| Stated problem |
Render as a numbered list, blank lines omitted, the records starting with the line that contains "You are a GUI" and going on through the line that contains "click(x=1311, y=20)".

| Input material |
"""
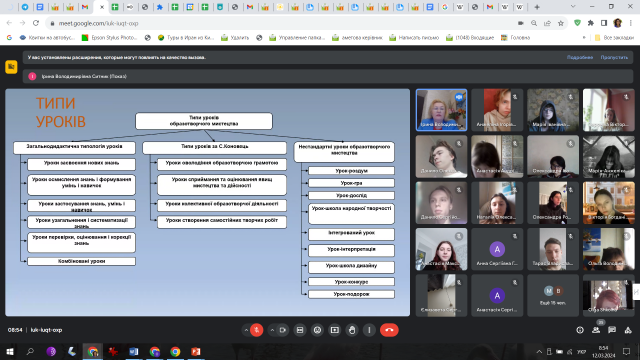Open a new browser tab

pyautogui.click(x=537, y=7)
"""
"""
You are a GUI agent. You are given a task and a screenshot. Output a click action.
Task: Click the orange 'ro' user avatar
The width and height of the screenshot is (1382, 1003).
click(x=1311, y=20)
"""
| Task result |
1. You are a GUI agent. You are given a task and a screenshot. Output a click action.
2. Task: Click the orange 'ro' user avatar
3. The width and height of the screenshot is (1382, 1003).
4. click(x=1311, y=20)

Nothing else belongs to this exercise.